Sunday, July 5, 2020

After Independence


It has been said that there are two truly American holidays. Thanksgiving Day (in late autumn) looks inward to the heart and soul of America, and so is celebrated at home, at table, among family and friends. Independence Day (in summer) looks outward to the world of nations and states, and so is celebrated (as John Adams said it should be) “by pomp and parade, with shows, games, sports, guns, bells, bonfires and illuminations from one end of this continent to the other.”

Well, maybe not this year, a year conspicuously lacking in a lot of those things, those social activities Adams – and many of us – just took for granted until a few months ago. Even our gathering for Mass today takes place under unusual circumstances, which reflect the reality and the ongoing virulence of this pandemic, and its multiple effects on our spiritual and religious experience as well as on our social existence as citizens. Meanwhile, especially in the last several weeks, our awareness of the pandemic’s different impacts on different groups and of other past and present unjust social circumstances have increasingly forced us to face up to the moral dilemmas and unfinished business of our often painful national history. Not for the first time – and probably not the last – all Americans are being challenged to come to terms with our problematic past and its poisonous effects on our present, so as to be better able to face our future united in a common life with a common purpose.

It is always challenging to reexamine our history - just as challenging as it is to reconsider our own personal stories. We are all always more comfortable with whatever versions of our national and personal stories we have gotten used to telling ourselves. But however awkward, it is a perennial challenge to be faced – all the more so when we really take seriously our citizenship in the kingdom of God and how the additional demands of God’s kingdom alter all our other commitments, all our earthly loyalties, all our ethnic and national histories, all our personal and racial stories.

As Pope Saint Paul VI once said, "Jesus Christ is … Lord of the new universe, the great hidden key to human history and the part we play in it." [Homily, Manila, 1970]

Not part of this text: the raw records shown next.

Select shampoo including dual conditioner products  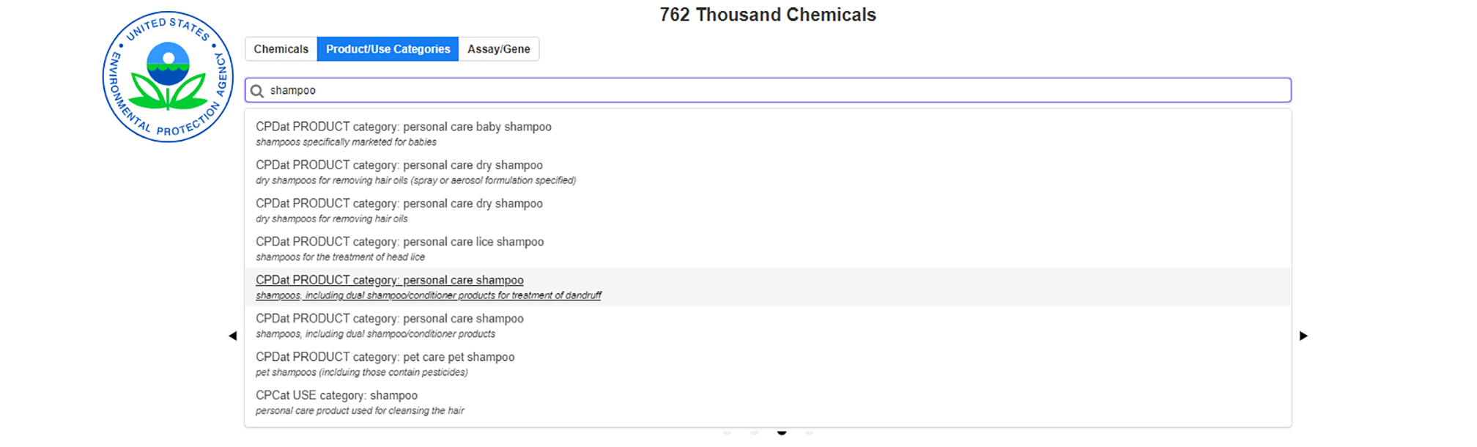768,325
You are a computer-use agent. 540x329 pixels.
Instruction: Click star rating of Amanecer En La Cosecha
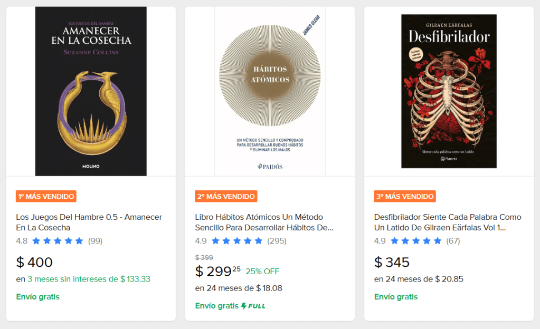(x=58, y=241)
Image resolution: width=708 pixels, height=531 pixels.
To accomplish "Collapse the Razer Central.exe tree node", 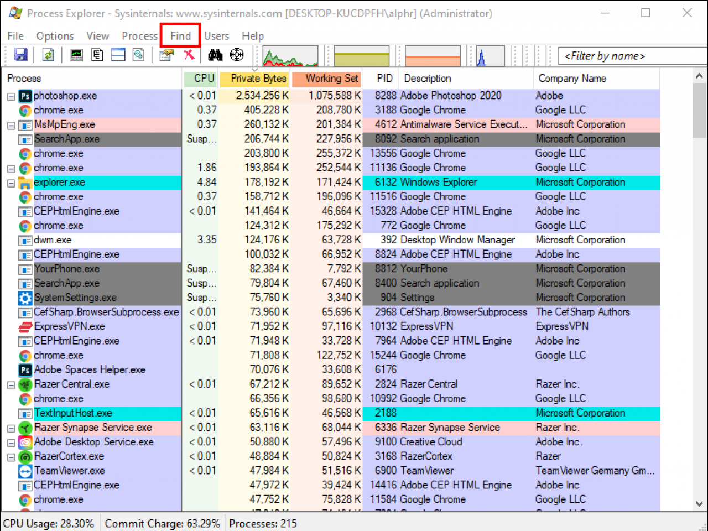I will (11, 385).
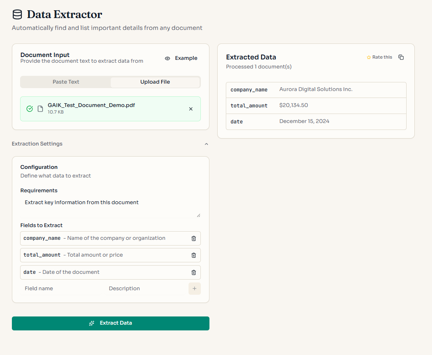Delete the total_amount field with trash icon
The height and width of the screenshot is (355, 432).
coord(193,255)
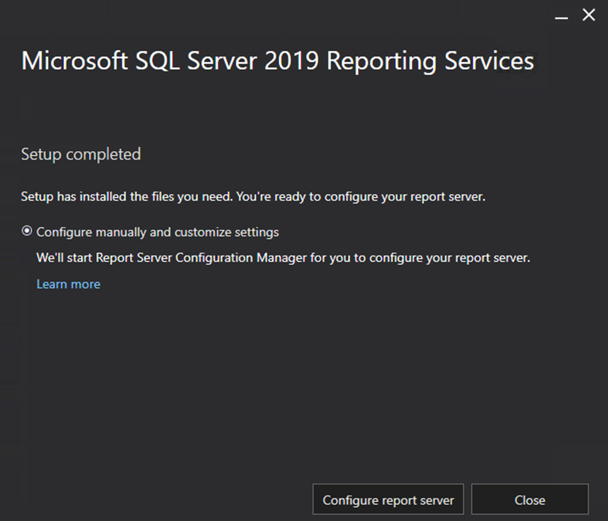
Task: Enable the manual configuration radio button
Action: [26, 231]
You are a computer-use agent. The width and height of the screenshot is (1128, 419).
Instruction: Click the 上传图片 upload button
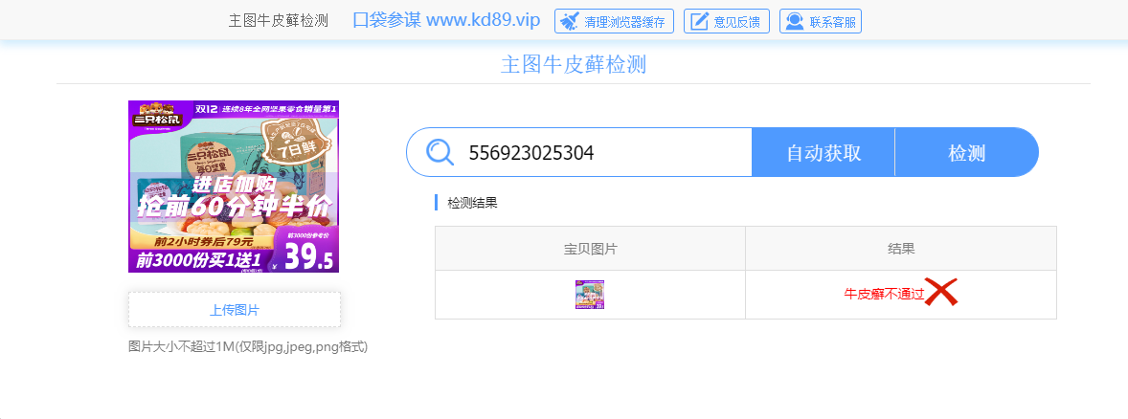click(x=235, y=310)
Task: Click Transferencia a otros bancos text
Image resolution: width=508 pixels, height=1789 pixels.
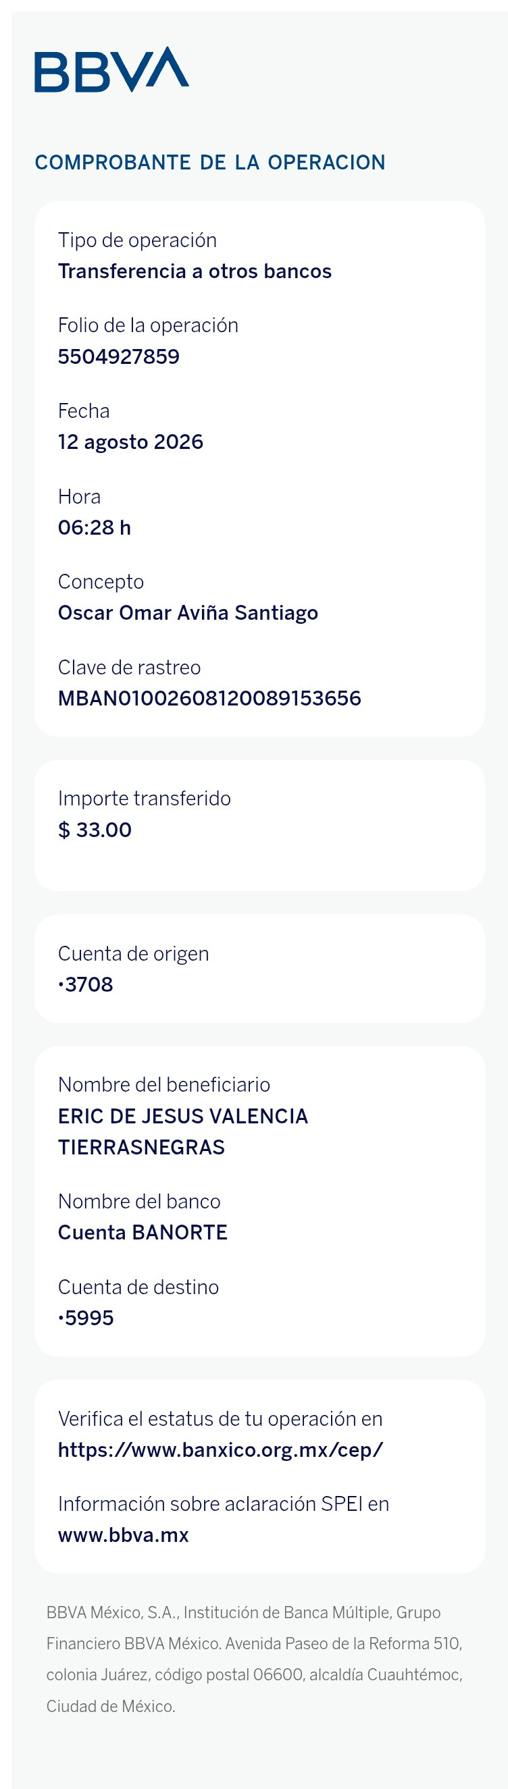Action: pos(195,271)
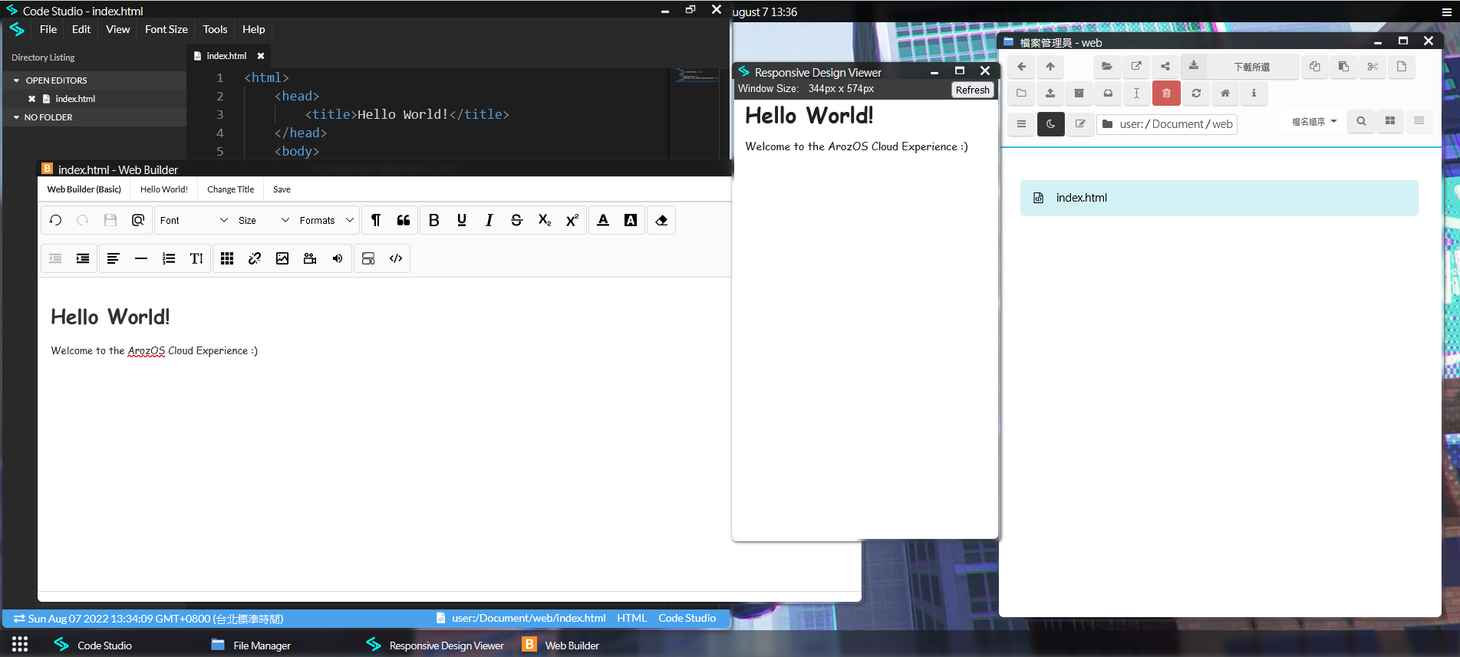Click the eraser clear formatting icon
The height and width of the screenshot is (657, 1460).
[x=661, y=221]
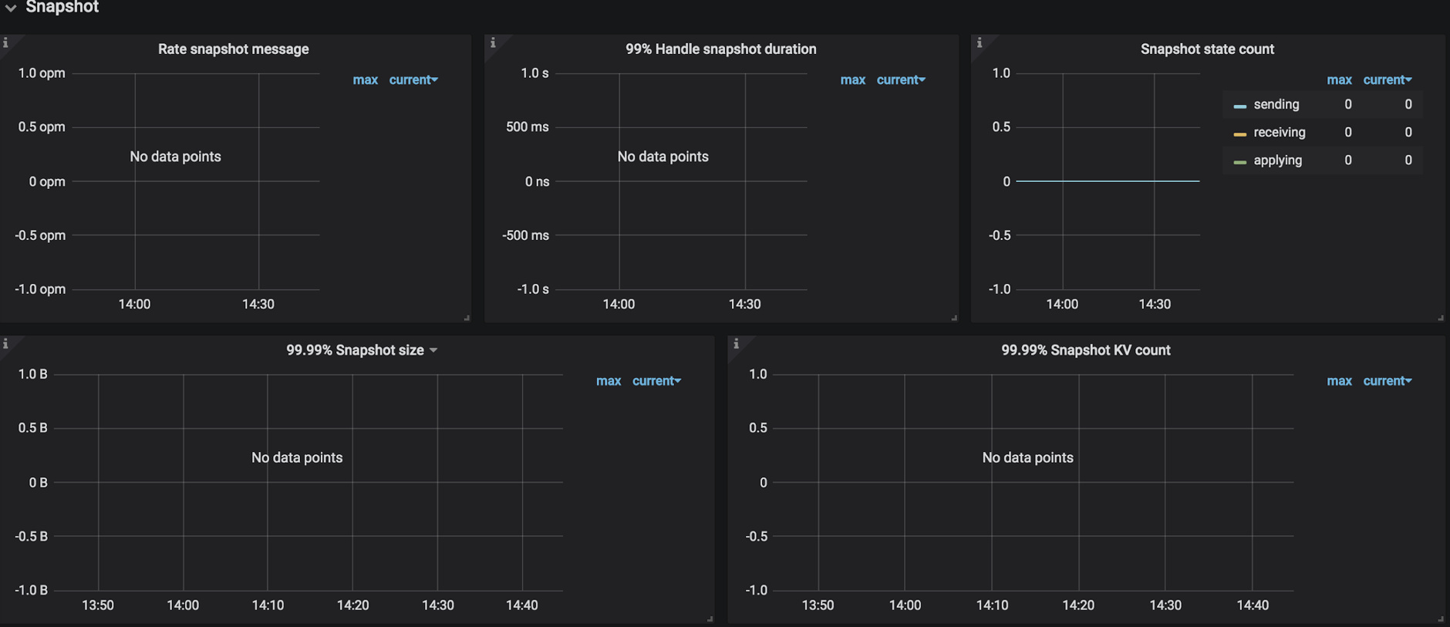The height and width of the screenshot is (627, 1450).
Task: Open the Snapshot state count panel title menu
Action: coord(1206,49)
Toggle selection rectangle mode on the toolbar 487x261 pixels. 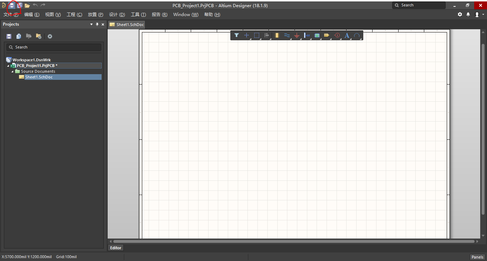pyautogui.click(x=257, y=35)
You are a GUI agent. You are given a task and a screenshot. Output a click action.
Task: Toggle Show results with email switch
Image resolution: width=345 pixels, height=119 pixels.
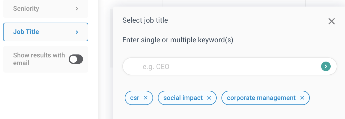click(76, 59)
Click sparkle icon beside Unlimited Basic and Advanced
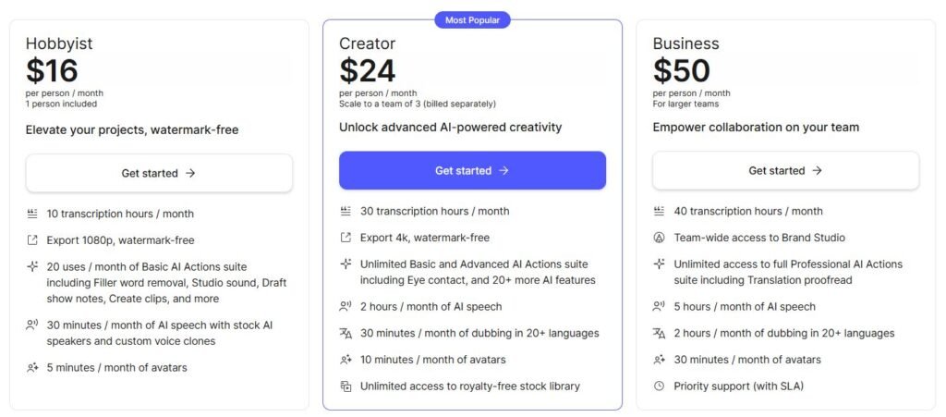Image resolution: width=946 pixels, height=417 pixels. tap(346, 264)
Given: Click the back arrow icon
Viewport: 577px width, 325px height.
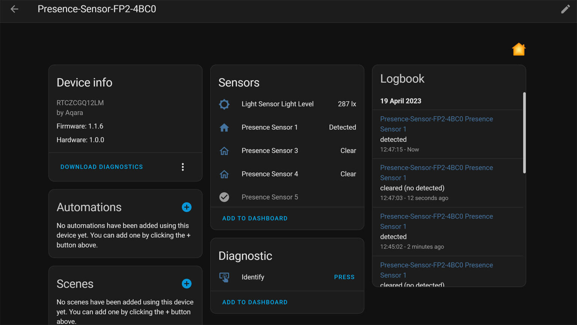Looking at the screenshot, I should point(14,9).
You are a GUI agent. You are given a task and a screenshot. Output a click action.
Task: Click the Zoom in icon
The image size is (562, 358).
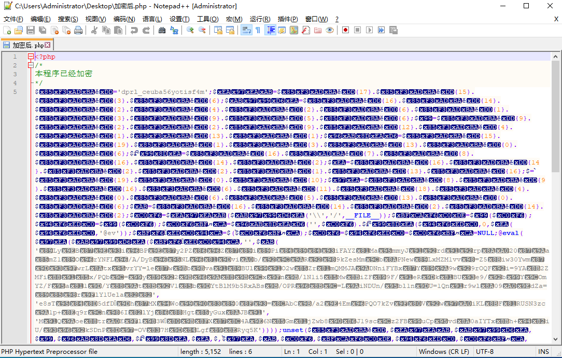190,30
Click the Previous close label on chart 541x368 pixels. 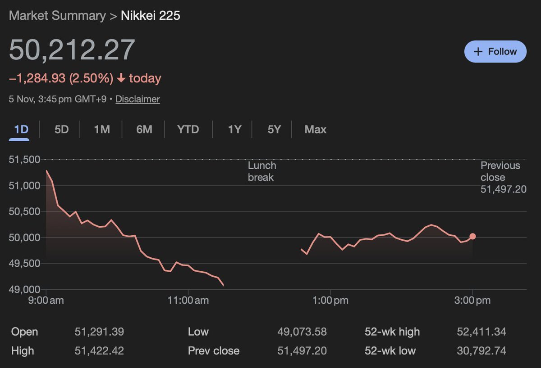[x=500, y=171]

Indeed, Saint Paul, in our second reading today from his letter to the early Christian community in Rome, at that time the imperial capital of the largest and most powerful empire the world had ever then known, reminds us that, even while we remain thoroughly engaged in the otherwise ordinary-seeming life of our world, we are simultaneously living a new life, given to us through the death and resurrection of Jesus Christ. Paul’s idea is that Christ’s new life has become our new life too, thereby reversing the death-ward direction of our ordinary existence and empowering us to allow ourselves and our entire lives – public and private - to be re-shaped by the Gospel’s stirring call to a total reorientation of our lives.

As Catholics, of course, we have a long history (going back to Roman times) of thinking seriously about how to relate our faith to civil society – a long tradition of practical wisdom which we need to take seriously both as disciples and as citizens.

What resources does our faith offer to help us heal our civic life this Independence Day? What lessons have we learned from the past, and what can we do together – now - both to promote the common good of our country and to care for our common home this planet earth?

Homily for the 14th Sunday in Ordinary Time, Immaculate Conception Church, Knoxville, TN, July 5, 2020.